RISK ANALYSIS DURING MEDIATION

June 22, 2021 | Joseph J. Sullivan, C.S., Q.Arb.

* Prepared for ADRIO Insurance Section Meeting June 22, 2021

Insurance is associated with the concept of risk. Typically, in the property and casualty field, insured persons pay a premium in exchange for payment of money in the event of a defined loss occurring. As a trial lawyer and now mediator much, but not all, of my experience comes from the automobile insurance field, acting primarily for insurers but also acting for injured parties. The sheer volume of cases in this niche area remains remarkable and after 37 years of practice I have seen almost everything!

In the first party context, insurance claims are contractual and frequently are litigated or arbitrated over issues such as coverage or entitlement to some benefit or ongoing benefit. In the third party world, an outsider commences legal action against the insured person for some act of negligence that is defended by the insurer.

Almost always, there is merit to both sides of these disputed claims.

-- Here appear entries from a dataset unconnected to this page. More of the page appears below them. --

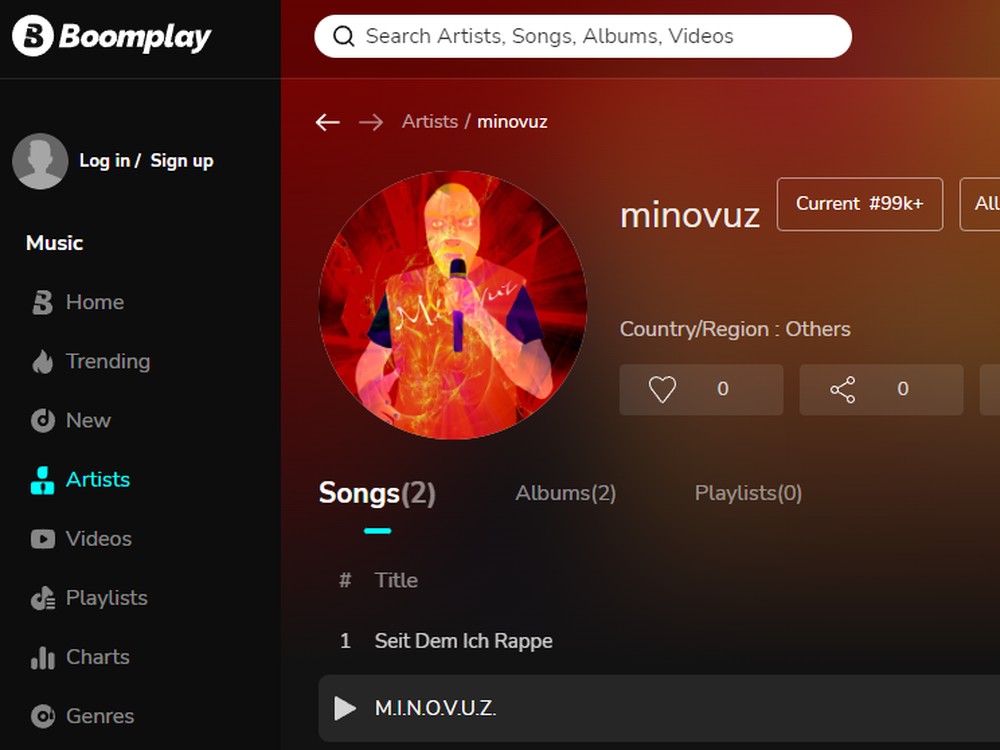This screenshot has height=750, width=1000.
Task: Click the heart like icon
Action: (x=662, y=389)
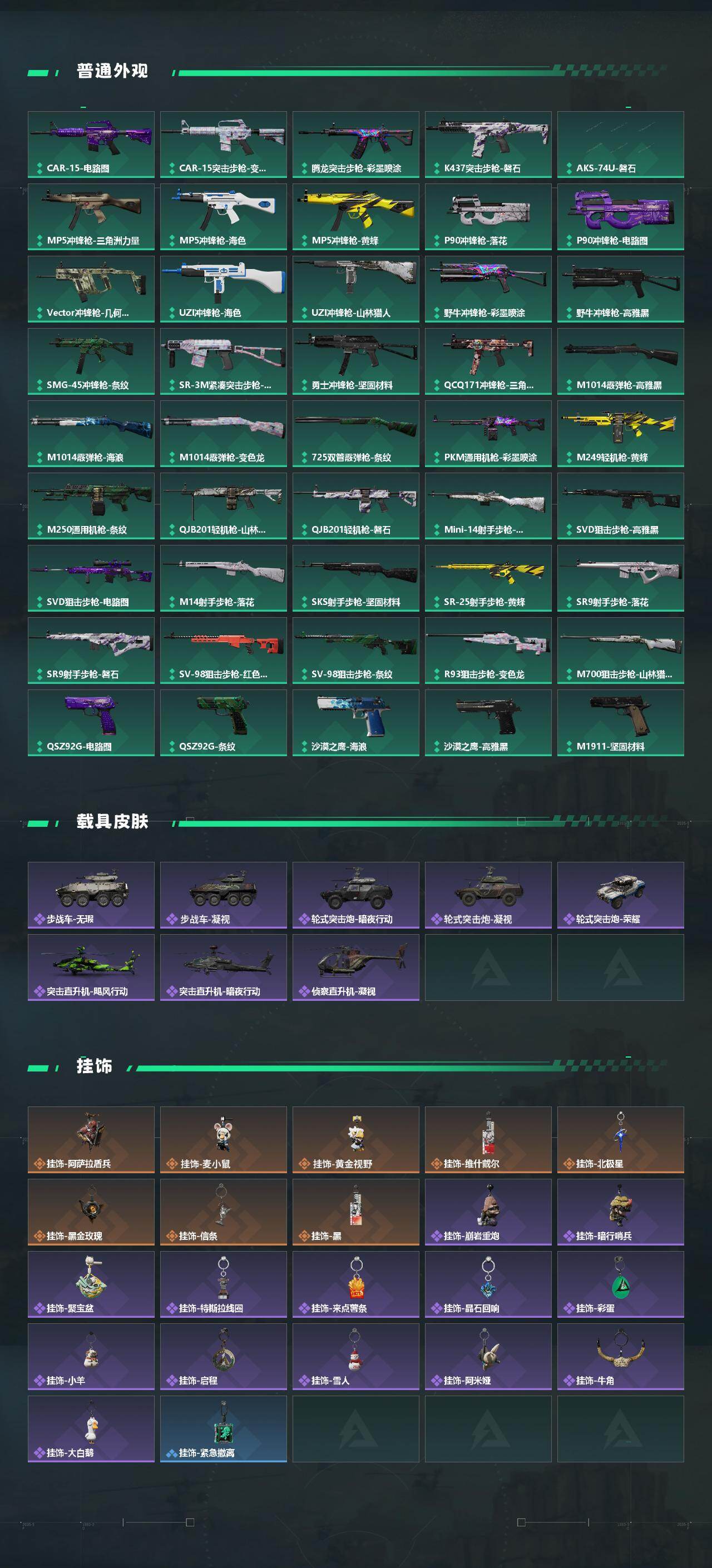Click the 挂饰-北极星 charm icon
Image resolution: width=712 pixels, height=1568 pixels.
pos(621,1133)
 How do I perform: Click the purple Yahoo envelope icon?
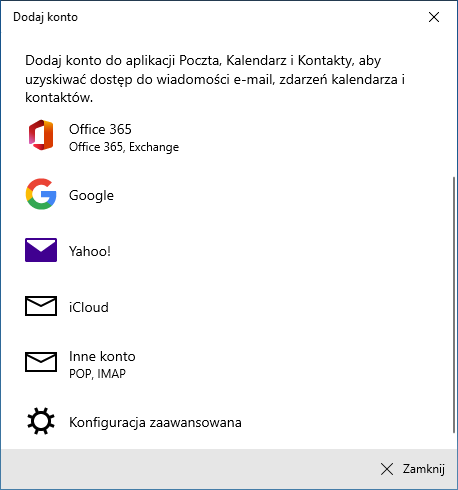(x=41, y=250)
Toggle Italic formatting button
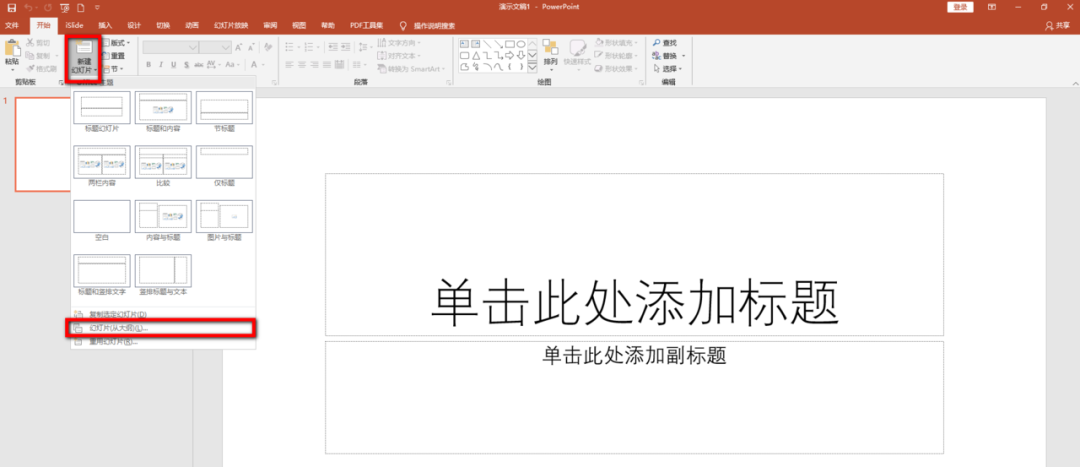 tap(160, 66)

Such cases often find their way to mediation before a final court or arbitral determination. Typically, both sides have legal representation and are assisted by an experienced mediator with suitable knowledge of the subject matter to attempt settlement.

Risk is ever present in litigation. The most experienced trial lawyers tend to be the same crowd that sensibly urge settlement through mediation or by other methods.

In my view at private mediation, the parties are not there to convince each other one side is right and the other side is wrong by the use of persuasive written and oral advocacy. Rather, the parties are at mediation to predict how a court or arbitrator might rule if the matter proceeded to trial or arbitration. Complicating the civil court option is the jury which adds an extra layer of unpredictability.

In participating in mediation, the parties evaluate risk. Let’s stick with Superior Court jury cases for now, but the following remarks apply to arbitration and non-jury Superior Court matters. What are the odds a Superior Court jury would find for the defence or for the plaintiff? That is a key question in the cases I mediate.

Three main areas of risk are:

a. Which side will prevail at trial?

b. Delay.

c. Legal costs.

Evaluation of the first risk area requires a serious and objective analysis of the merits of the case at hand. A party doesn’t have to agree with the opposition, but it must fairly assess the potential that party could triumph at trial. This requires mediators with extensive experience before the judges and juries that might hear the case. Nitty gritty questions evolve during my mediations as I point out, for instance, whether a particular doctor’s testimony will be accepted by a jury or whether there are holes susceptible to a withering cross examination.

Likewise, complex legal issues arise that demand the expertise of a mediator with a solid background in the area to most ably assist the parties.

I am not suggesting the mediator take on a total evaluative role, but my style combines facilitative and evaluative techniques by use of my background in the field during mediation.

Delay is a second risk area in today’s litigation management. In the case of injury actions, it is easily understood plaintiffs wish to settle as early as is reasonably possible to put the strain of the process behind them and to receive their monetary entitlement. Avoiding delay can also be important for the defence represented by an insurer. Normally, insurers wish to limit the volume of pending unsettled cases in their inventory; moreover, reserves are tied up as cases remain open and not settled.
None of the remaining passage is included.